Природную живость парня подметили командиры. Как-то в бане старшина смены оценивающим взглядом пробежал по крепко сбитой фигуре молодого колхозника и заметил:
— Вам бы неплохо заниматься боксом, Иванкевич. Уверен, у вас получится. — Старшина сам имел второй спортивный разряд и был большим энтузиастом бокса. Федор неопределенно согласился со старшиной. Он никогда не видел ни тренировок, ни состязаний по боксу. В ближайшее воскресенье старшина повел молодого матроса в спортзал отряда. Так началось Федино увлечение боксом. Оно не помешало юноше успешно окончить курс обучения в школе.

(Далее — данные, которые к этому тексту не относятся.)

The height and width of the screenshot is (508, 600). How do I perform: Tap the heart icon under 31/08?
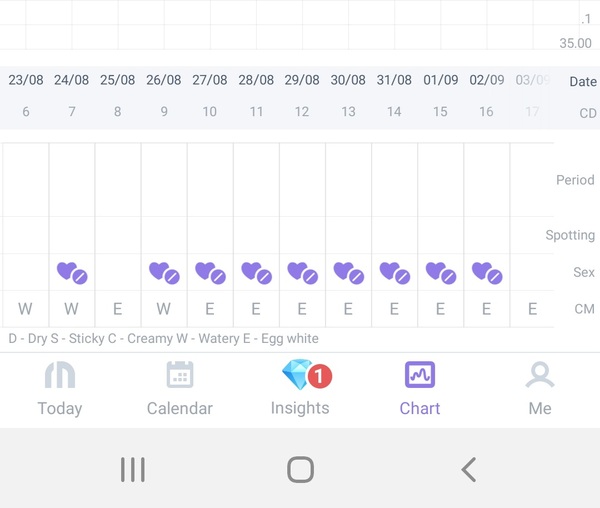coord(395,273)
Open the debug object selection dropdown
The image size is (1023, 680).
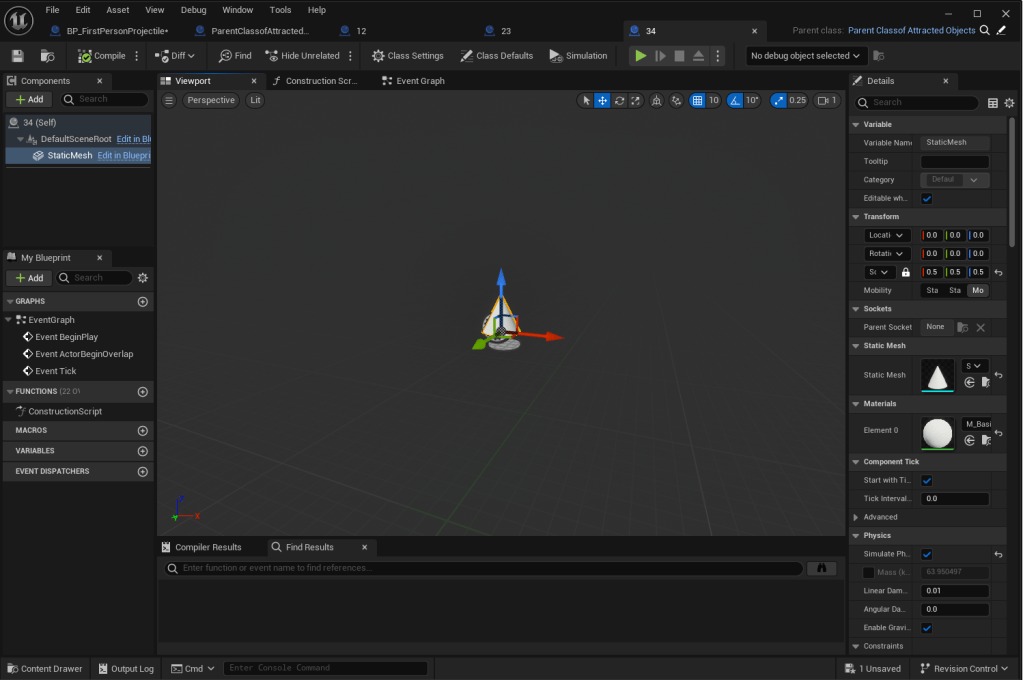pyautogui.click(x=805, y=56)
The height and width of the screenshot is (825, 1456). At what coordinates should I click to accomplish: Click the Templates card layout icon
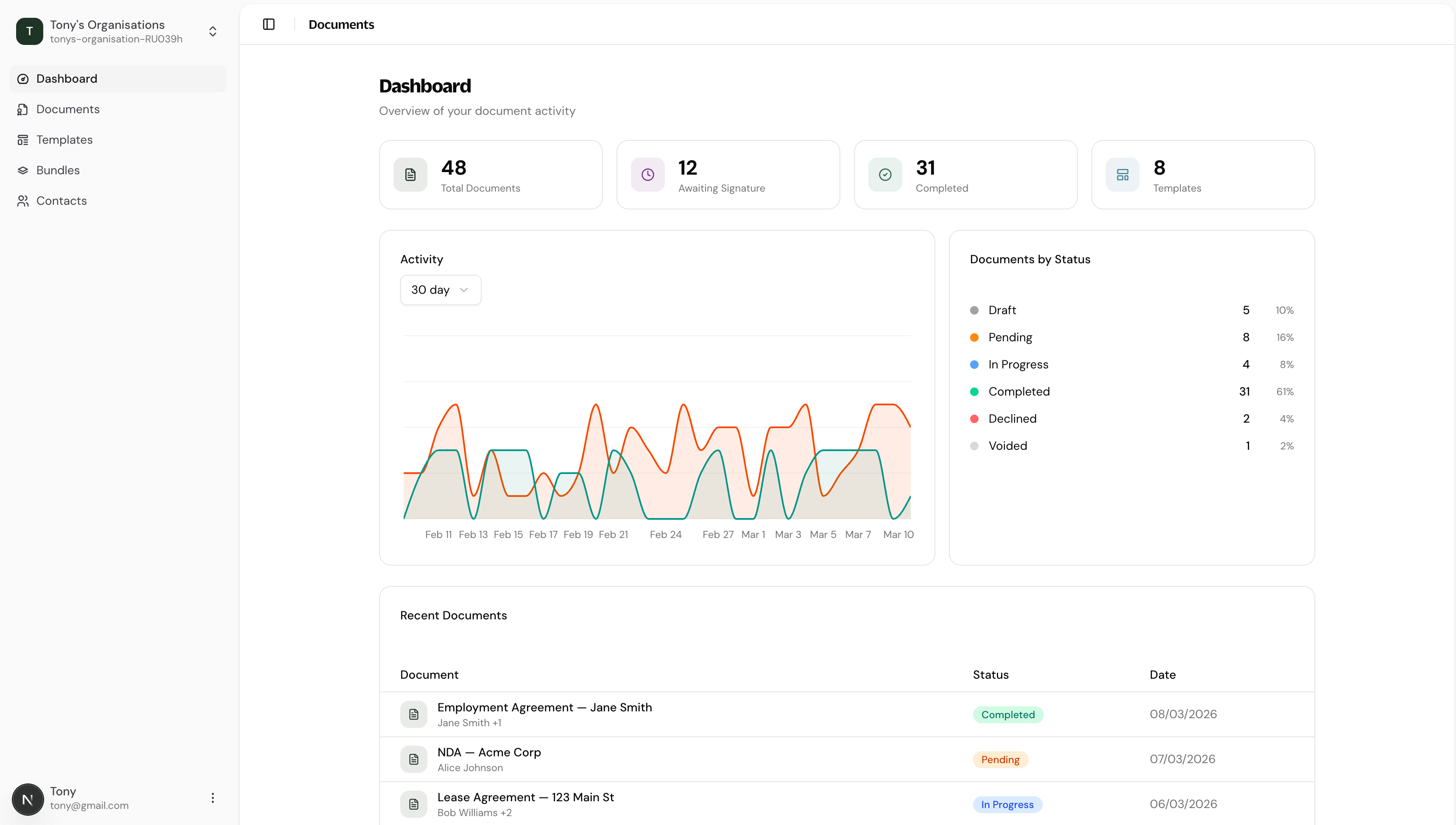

К большой радости молодой матрос получил назначение на сторожевой корабль «Шквал», только что спущенный со стапелей Молодежного города. Было чему радоваться: корабль представлял собой последнее достижение отечественной техники. Жаль только — его дружок по смене, Алеша Перевозчиков, был назначен в береговую часть. А они так хотели продолжать службу вместе до конца. У Алеши не было родных, и друзья, иногда вспоминая прошедшую жизнь, так и рассчитывали: кончим службу, поедем к старикам Федора, а оттуда, прихватив сестренку, махнем куда-нибудь в Сибирь или на Север, на стройки. Застенчивый Алеша был в учебе способней Федора, но общительный Иванкевич казался значительно опытней своего друга, не умевшего иногда разбираться в простых житейских делах.
В короткой военной биографии матроса Иванкевича была одна запятая, которую он с удовольствием забыл бы, если бы о ней не вспоминали другие, — и гораздо чаще, чем ему хотелось. Случилось это во время первого их увольнения в город. Побродив по широким ровным проспектам, вдосталь наглазевшись на витрины магазинов и — что греха таить — на прохожих девчат, молодые матросы отправились на берег реки. С обрыва хорошо был виден завод, где стояли их корабли. Пробыв уже целую неделю на корабле, каждый из юношей в душе считал себя испытанным моряком, для которого корабль — дом родной. А разве спутаешь свой дом с чужим? И вот, глядя на красавцев-сторожевиков, выстроившихся в одну шеренгу у стенки, он начал спорить с Рубеном Айвазяном, учеником-гидроакустиком с «Вихря». Сторожевики стояли тесно прижавшись друг к другу и казались удивительно одинаковыми. Да так оно и было.